_DOCUMENT EXCERPT_

◇ ◇ ◇ ◇ ◇ ◇ ◇

Saturday, January 7, 2012

Cheers to My Girl Carrie


I’m beginning to think that Carrie Bradshaw and I are actually best friends. Carrie, do you feel the same way? I really should have a post-it and Sharpie pen with me when I sit down to watch Sex and the City episodes. There are so many great lines that should not be forgotten. I was surfing around looking for some memorable quotes from the show.

"Later that day I got to thinking about relationships. There are those that open you up to something new and exotic, those that are old and familiar, those that bring up lots of questions, those that bring you somewhere unexpected, those that bring you far from where you started, and those that bring you back. But the most exciting, challenging and significant relationship of all is the one you have with yourself. And if you can find someone to love the you you love, well, that's just fabulous.”

Old and familiar. The comfort of those that know us inside and out is irreplaceable. They know without explanation. Many times they know before we even know ourselves. Scary and comforting at the same time.

Those that leave us questioning. There are not many relationships that don’t leave me wondering, questioning who I am as a person, friend, sister, daughter, teacher. People that continue to keep us thinking and considering new possibilities are incredibly priceless. We have to remember to keep our minds sharp, and surround ourselves with those that keep us questioning.

Being somewhere unexpected. Some people bring our parts of us that we didn’t realize that we had. They make us hurt in places so deep. They make us become better, even stronger. Some people help us stretch to limits beyond our imagination.

Those that bring us back to where we started. It’s fun and exciting to do new things, go new places; however, there is something to be said about those that remind us who we really are. Those that help us stay grounded and close to our morals and beliefs.  

Me. This is the one relationship I can always count on; the one that I will never lose. Unfortunately, it is the one that I spend the least time on. Loving yourself is that basis for any good relationship with someone else. Carrie, you are one smart lady. 

Friday, January 6, 2012

Your Lucky Friday

I generally only post once a day, but I feel like I have not been putting my whole heart into my writing lately. I would like to make it a personal goal to reach back to the creative corners in my mind to generate some lovable, thoughtful, and even funny posts.

For your reading pleasure this afternoon, I found a piece of writing on a blog titled "The Quarter-Life Crisis." I connected to these words. It's funny how someone else's words can be so close to our own.

◇ ◇ ◇ ◇ ◇ ◇ ◇

_DATA BLOCK_
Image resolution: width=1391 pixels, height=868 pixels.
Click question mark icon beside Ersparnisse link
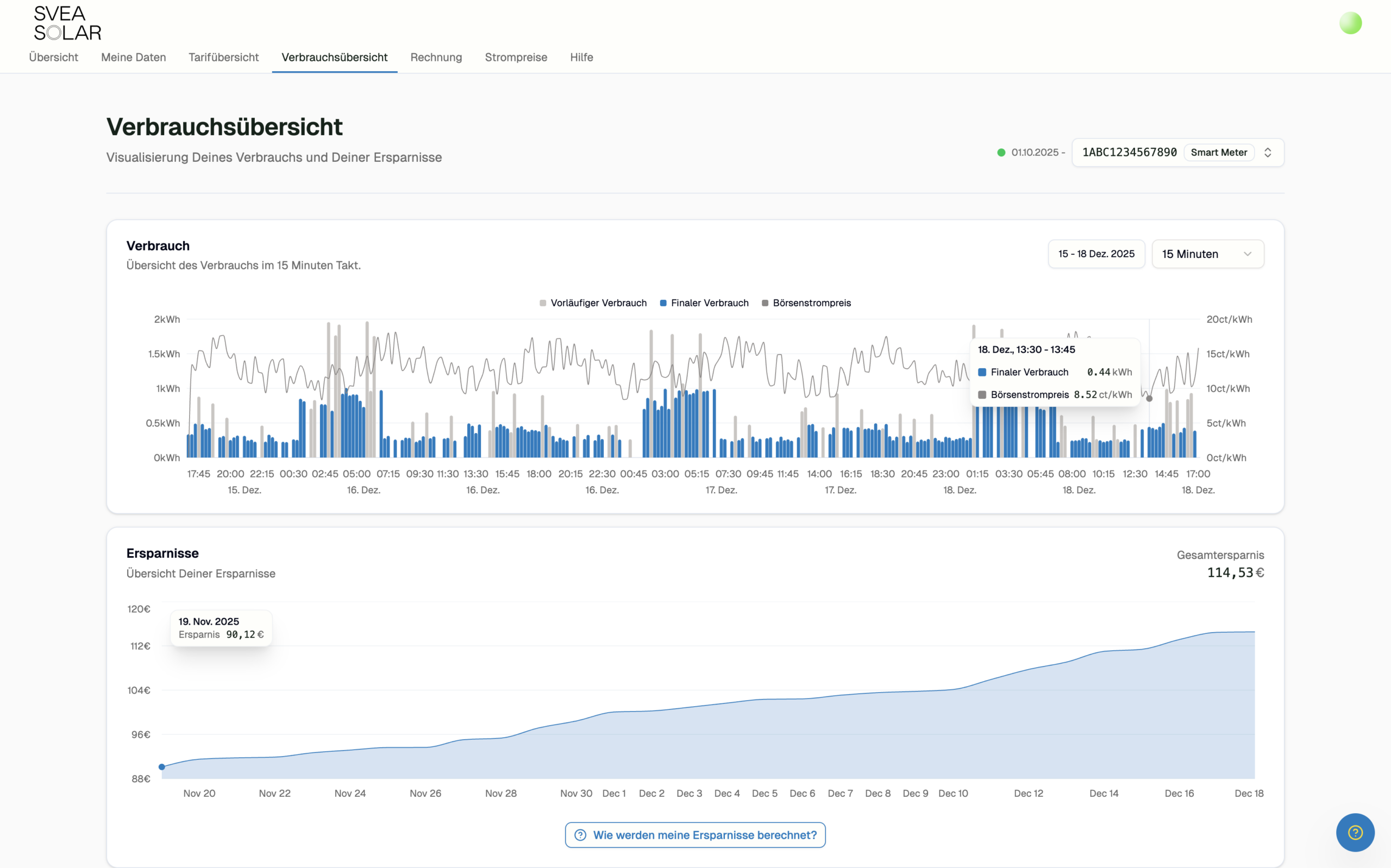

◇ ◇ ◇ ◇ ◇ ◇ ◇

_WHAT YOU NEED TO DO_
a: Can you turn the blog post's paragraph that begins "Those that leave us questioning" into a short bulleted list that keeps its main points?
b: Would you pull out the part of the blog post starting with "Those that bring us" and going on through "even funny posts.", copied word for word?

_TASK-BY-TASK SOLUTIONS_
a:
- Few relationships fail to leave the writer wondering who they are as a person, friend, sister, daughter, and teacher.
- People who keep us thinking and open to new possibilities are priceless.
- We should keep our minds sharp and surround ourselves with people who keep us questioning.

b:
Those that bring us back to where we started. It’s fun and exciting to do new things, go new places; however, there is something to be said about those that remind us who we really are. Those that help us stay grounded and close to our morals and beliefs.  

Me. This is the one relationship I can always count on; the one that I will never lose. Unfortunately, it is the one that I spend the least time on. Loving yourself is that basis for any good relationship with someone else. Carrie, you are one smart lady. 

Friday, January 6, 2012

Your Lucky Friday

I generally only post once a day, but I feel like I have not been putting my whole heart into my writing lately. I would like to make it a personal goal to reach back to the creative corners in my mind to generate some lovable, thoughtful, and even funny posts.